JPS62293192A - Decay heat removing device - Google Patents

Abstract

(57) [Summary] This bulletin contains application data before electronic filing, so abstract data is not recorded.

Description

[Detailed Description of the Invention] 3. Detailed Description of the Invention [Object of the Invention] (Field of Industrial Application) The present invention relates to a decay heat removal device using a sodium-heated steam generator in a fast breeder reactor plant. In particular, it relates to improvements in once-through steam generator systems.

(Prior Art) Generally, in fast breeder reactor plants, it is customary to provide a decay heat removal device for removing core decay heat after the reactor is shut down. There are various types and system configurations of this decay heat removal device, and one type uses a steam generator.

There are various system configurations around the steam generator, and typical ones are shown in FIGS. 2 and 3.

Figure 2 shows a recirculating steam generator system.
Thermal energy generated in the reactor 1 is sent to the intermediate heat exchanger 3 by the secondary cooling system main circulation pump 2, and is further transmitted to the superheater 5 and the evaporator 6 via the secondary cooling system main circulation pump 4. .

On the other hand, on the steam side, the steam is heated in the evaporator 6 and flows into the steam drum in a two-phase flow state, where saturated steam and saturated water are separated. The saturated water is mixed with the feed water from the high pressure feed water heater 8 and returned to the evaporator 6 again by the recirculation pump 9. The saturated steam is sent to the superheater 5, turned into high-temperature superheated steam, and sent to the steam turbine 10, which drives the generator 11.
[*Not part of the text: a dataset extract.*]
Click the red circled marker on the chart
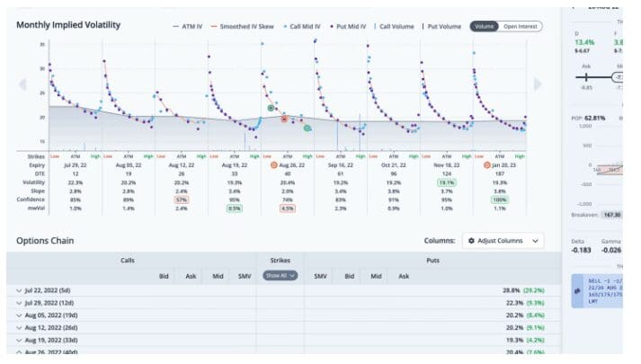 pos(284,119)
The steam after working in the steam turbine 10 is transferred to the condenser 12.
This condensate is sent to a deaerator 15 via a condensate pump 13 and a low-pressure feed water heater 14,
Further, the water is sent to the high-pressure feed water heater 8 as feed water via the feed water pump 16 .

Figure 3 shows a once-through steam generator system, in which the thermal energy generated in the reactor 1 is sent via an intermediate heat exchanger 3 to an integrated once-through steam generator 17, where the water side and heat be exchanged. On the steam side, water from the high-pressure feed water heater 8 is directly supplied to the steam generator 17, becomes superheated steam at the outlet of the steam generator 5, and is sent directly to the steam turbine 10 as it is.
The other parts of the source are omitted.